WaPo’s On Faith page features the quiet Beatle in this post. Does the author overstate George Harrison’s influence on religion and spirituality in the West?
But his greatest legacy may be the way his decades-long spiritual quest shaped the ways the West looks at God, gurus and life.
Do you suppose it burns some bishops to think that they are less popular than the Beatles? There’s a certain irony in John Lennon’s 1966 remark, given the pullback from a generous Catholic spirituality, headed by some of our very own bishops.
A bit of background from the pages of history:
Harrison discovered Eastern religion through his love for Eastern music, which was sparked when The Byrds’ David Crosby and Roger McGuinn introduced him to the work of Ravi Shankar, the renowned sitar musician who would become a lifelong friend and mentor.
Harrison added sitar lines to the Beatles’ 1965 hit “Norwegian Wood.” When he traveled to Bombay the next year to study with Shankar, he was moved by the Indian people’s spirituality.
“The difference over here is that their religion is every second and every minute of their lives,” said Harrison, who like Paul McCartney was raised in Liverpool’s devout but grim Roman Catholic community.
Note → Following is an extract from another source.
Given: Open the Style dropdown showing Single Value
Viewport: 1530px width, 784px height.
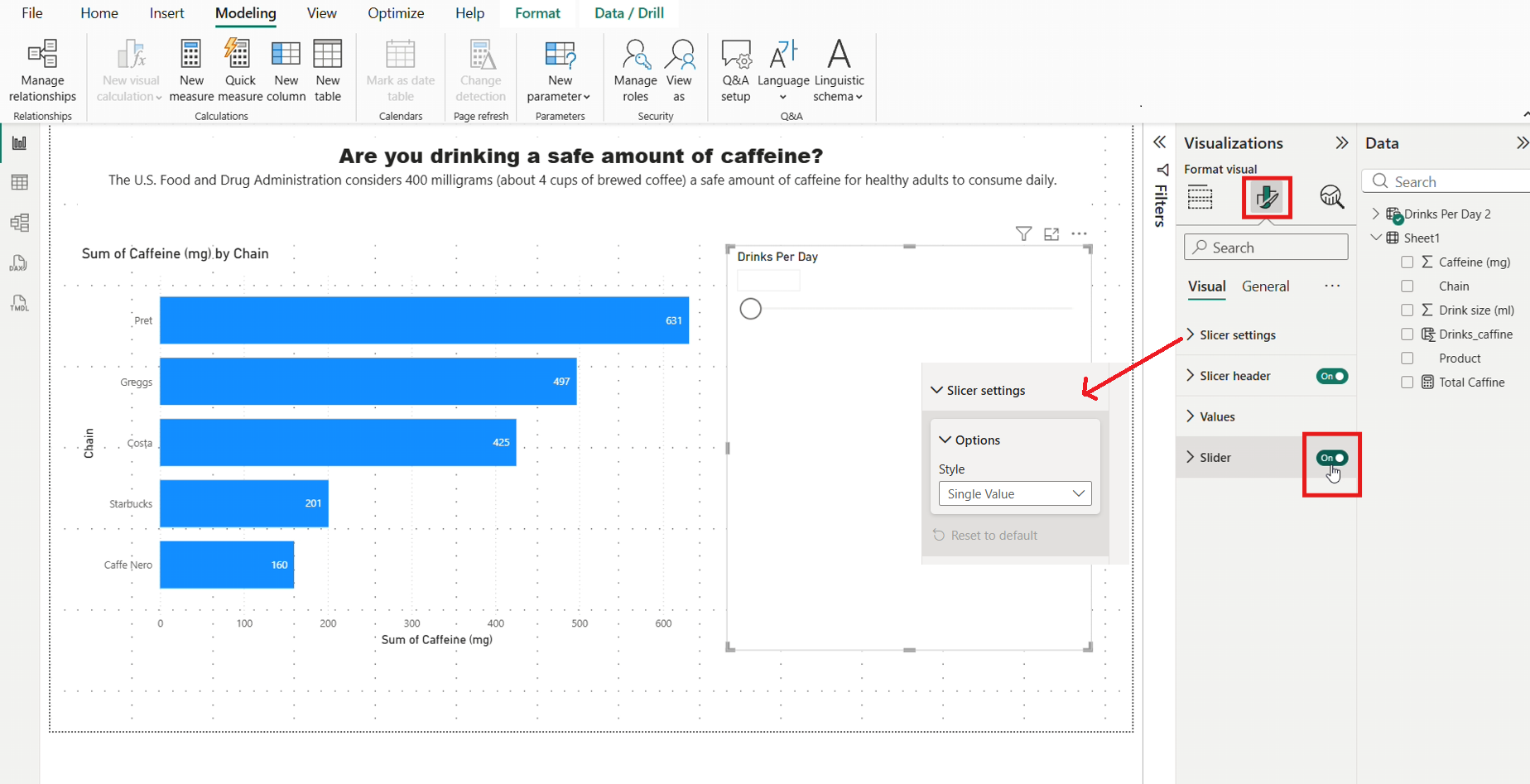Looking at the screenshot, I should [x=1014, y=494].
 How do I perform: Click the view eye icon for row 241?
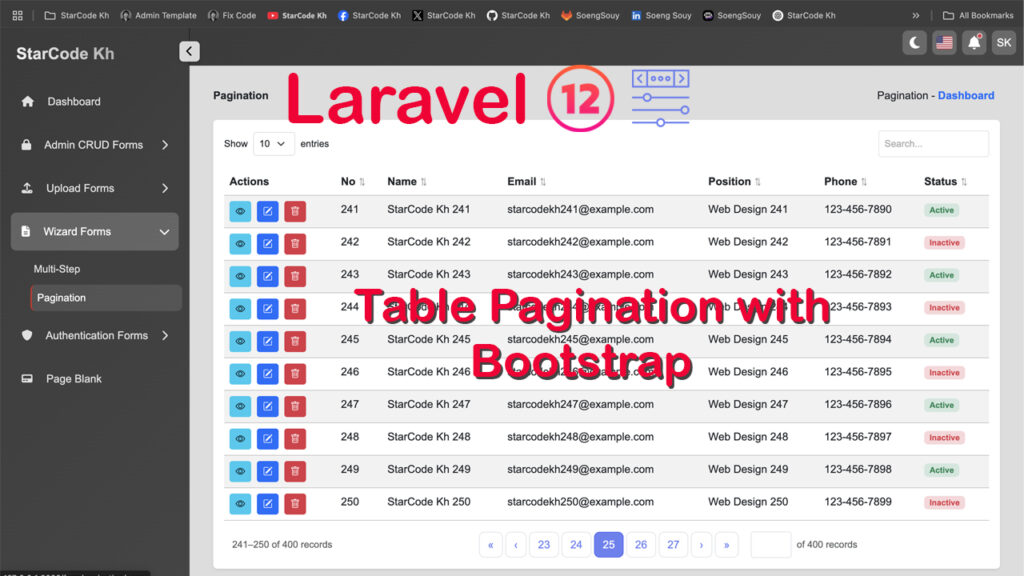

Catholics again: “devout, but grim.” What is it with this? Haven’t people read James Martin lately? Robert Barron? Wasn’t there anything good to come of pre-conciliar Catholicism? I know I don’t have the highest opinion of Catholic liturgy prior to fifty years ago, but jeez. Not everything was Evelyn Wood-inspired Low Masses muttered in side chapels, was it?
Back to a Catholicism of narrow horizons, but you sure have to like the pom-poms those bishops are trotting out for these decisions. Is it any wonder that seekers like George Harrison would be intrigued by religious people living their faith “every second and every minute of their lives”?
Given that sort of witness, would you think that the Lord’s prescription of the greatest commandment would be foreign to frowny-faces:
You shall love the Lord, your God, with all your heart, with all your being, with all your strength, and with all your mind, and your neighbor as yourself. (Luke 10:27)
Catholicism faces a significant harvest. This project leaves many Catholics an affinity for a certain positive entitlement, regardless of how much of their all they invest in the labor. But frankly, I don’t see it. Bishops Olmsted, Morlino, and their ilk seem content to lick Prada shoes, and rake sand in an empty desert, calling it a day’s work. And hoping for a ticket to an imaginary diocese already lost to an unforgiving world.
Really what believers are called to do is give and live and love with our all. We’re not admonished to hold back because we might make a mistake.